214. A method for the treatment and/or prophylaxis of Syndrome X (metabolic syndrome) or any combination of obesity, insulin resistance, dyslipidemia, impaired glucose tolerance and hypertension, the method comprising administering to a mammal in need thereof an efficient amount of a compound defined in claim 143.
215. A method for the treatment and/or prophylaxis of Type II diabetes or Non Insulin Dependent Diabetes Mellitus (NIDDM), the method comprising administering to a mammal in need thereof an efficient amount of a compound defined in claim 143.
216. A method for the treatment and/or prophylaxis of bulimia, bulimia nervosa and/or obesity, the method comprising administering to a mammal in need thereof an efficient amount of a compound defined in claim 143.
217. A method for the treatment and/or prophylaxis of depression and/or anxiety, the method comprising administering to a mammal in need thereof an efficient amount of a compound defined in claim 143.
218. A pharmaceutical composition comprising a compound as defined in claim 143, together with one or more physiologically acceptable excipients.
219. A pharmaceutical composition according to claim 218, wherein the compound is present in the form of a physiologically acceptable salt such as a salt formed between the compound and an inorganic acid such as e.g., a hydrochloride, a hydrobromide, a hydroiodide, a nitrate, a nitrite, a H3PO3 salt, a H3PO4 salt, a H2SO3 salt, a sulfate, a H2SO5 salt, or a salt formed between the compound and an organic acid such as organic acids like e.g.

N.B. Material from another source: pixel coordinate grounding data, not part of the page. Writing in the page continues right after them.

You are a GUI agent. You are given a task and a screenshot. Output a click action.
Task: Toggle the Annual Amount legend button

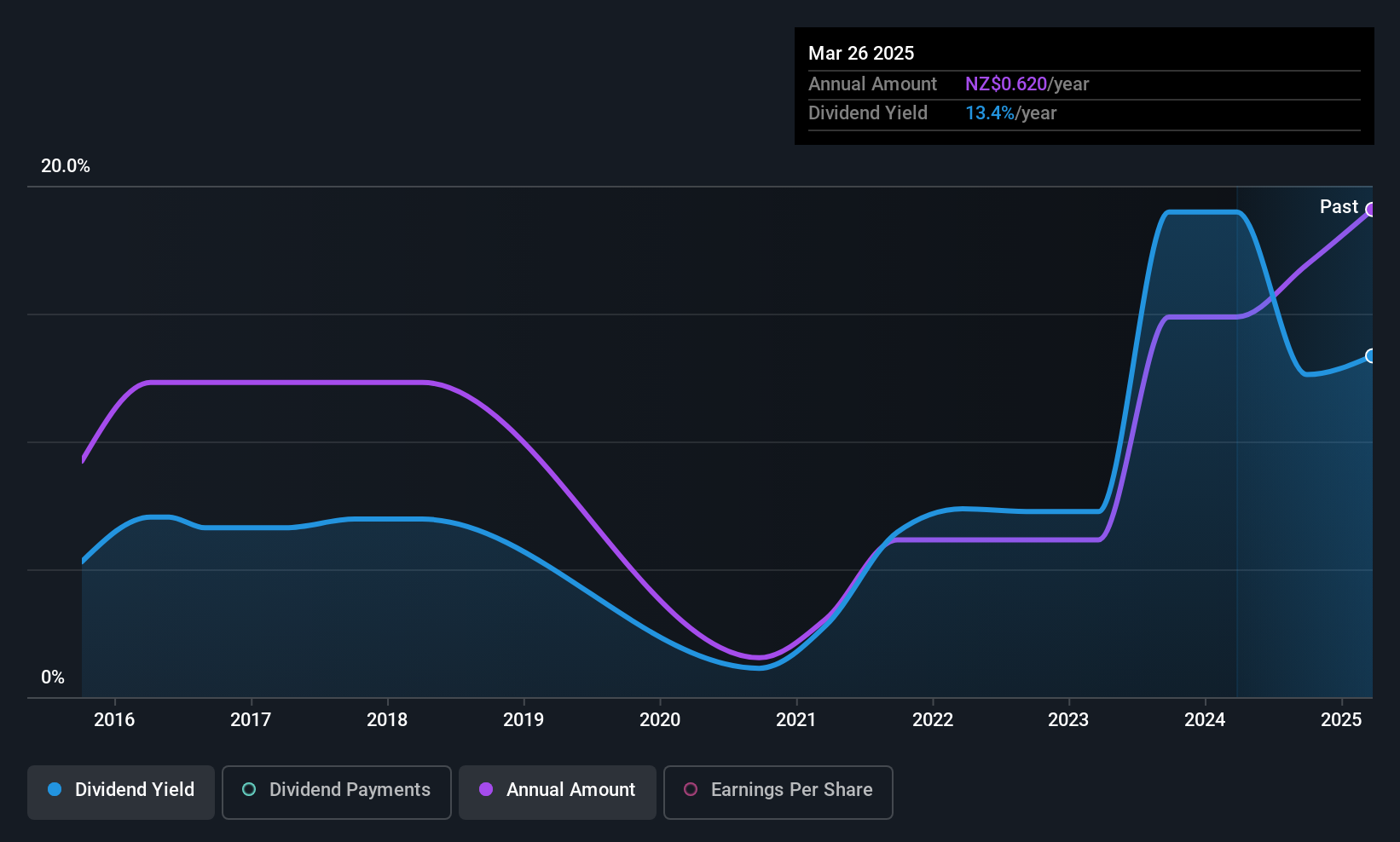tap(558, 792)
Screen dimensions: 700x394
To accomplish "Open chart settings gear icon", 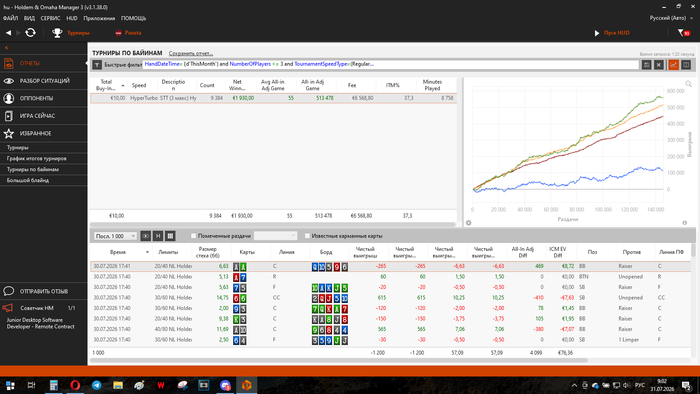I will (468, 223).
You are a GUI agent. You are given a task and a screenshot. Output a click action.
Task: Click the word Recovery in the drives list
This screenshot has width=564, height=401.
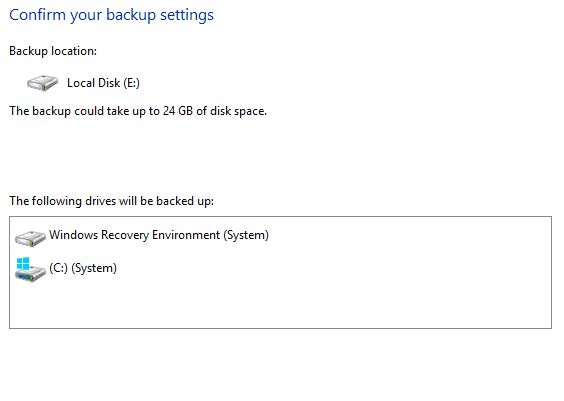click(125, 235)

H2CO3, acetic acid, C2H5COOH, C3H7COOH, C4H9COOH, longer saturated or unsaturated fatty acids, (COOH)2, CH2(COOH)2, C2H4(COOH)2, C3H6(COOH)2, C4H8(COOH)2, C5H10(COOH)2, fumaric acid, maleic acid, malic acid, lactic acid, citric acid, tartaric acid, ascorbic acid, benzoic acid, salicylic acid, phthalic acid, palmoic acid, trifluoroacetic acid, p-toluenesulfonic acid, methanesulfonic acid.
220. A pharmaceutical composition according to claim 218 for enteral and/or parenteral use.
221. A pharmaceutical composition according to claim 218 for oral, buccal, rectal, nasal, topical, vaginal or ocular use.
222. A pharmaceutical composition according to claim 218 in the form of a solid, semi-solid or fluid composition.
223. A pharmaceutical composition according to claim 222 in solid form, wherein the composition is in the form of tablets such as, e.g. conventional tablets, effervescent tablets, coated tablets, melt tablets or sublingual tablets, pellets, powders, granules, or particulate material.
224. A pharmaceutical composition according to claim 222 in semi-solid form, wherein the composition is in the form of a chewing gum, an ointment, a cream, a liniment, a paste, a gel or a hydrogel.
225. A pharmaceutical composition according to claim 222 in fluid form, wherein the composition is in the form of a solution, an emulsion, a suspension, a dispersion, a liposomal composition, a spray, a mixture, or a syrup.
226. A pharmaceutical composition according to claim 218 comprising a therapeutically effective amount of a compound according to claim 143.
227. A pharmaceutical composition according to claim 226, wherein the amount is from about 0.001 mg to about 1 g such as, e.g. from about 0.005 to about 750 mg, from about 0.01 to about 500 mg, from about 0.05 to about 500 mg, from about 0.1 to about 250 mg, from about 0.1 to about 100 mg or from about 0.5 to about 50 mg.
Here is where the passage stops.